Ans: I firmly believe that the Eurozone has a longstanding future, because Europe itself has a longstanding future. In the globalized world of today no country can exist without the other, so the European bloc is necessary. Secondly, Europe is the first economic bloc. It is natural that such a zone should have its own currency and I think that maybe the euro is more secure than the dollar because there is gold in different European banks and guarantees by different states. So, what is the problem today. The financial problem started in the US and then it spread to the rest of the world. However, there are is also problem related to some states in Europe. For many years, we had high level of concern for social welfare, which took more and more share of our budgets.

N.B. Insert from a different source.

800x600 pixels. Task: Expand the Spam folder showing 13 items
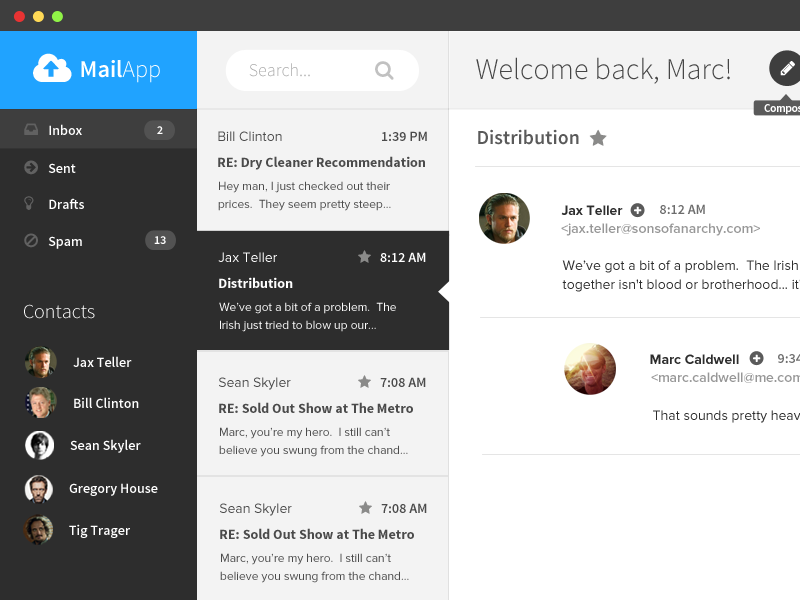65,241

Many of our companies and industries started leaving their places of origin in France, Germany, Spain and Italy and established their bases in countries of eastern Europe and then in China, India and so on. So our production fell and our expenditures increased. Today we need to reorganize that, today we have to find a balance between what we produce and what we spend. So, I personally do not believe that the Socialist parties are following the right path for increasing production. I think we will have to cut down our spending, especially government spending.
Q7: There have been critics who say that Europe should have had a fiscal union first to have a sound monetary union. In other words you cannot have countries making separate budgets and at the same time have a common monetary system. What are your views on this?
A: We tried that (fiscal union). It is not very easy. We consider that we are not a federal nation but several countries with close cooperation and common organizations but we considered that individual states can draw their own budgets. However, it is natural that we would need common rules to formulate our budgets. For example, we need to have limits on budgetary deficits. So, Nicholas Sarkozy — when he was the President — spoke with German Chancellor Angela Markel for setting the rules between France and Germany, particularly for industries. I think in the next year, probably we would have a group of some European countries that will follow similar rules for the project.
Q8: Will it be the so-called ‘core Eurozone countries’ or all of them?
Ans: Maybe not all the countries of the Eurozone. Today, I cannot say how many countries. But there will be a few to begin with and later others can join. Probably now it would be too hard for some of them.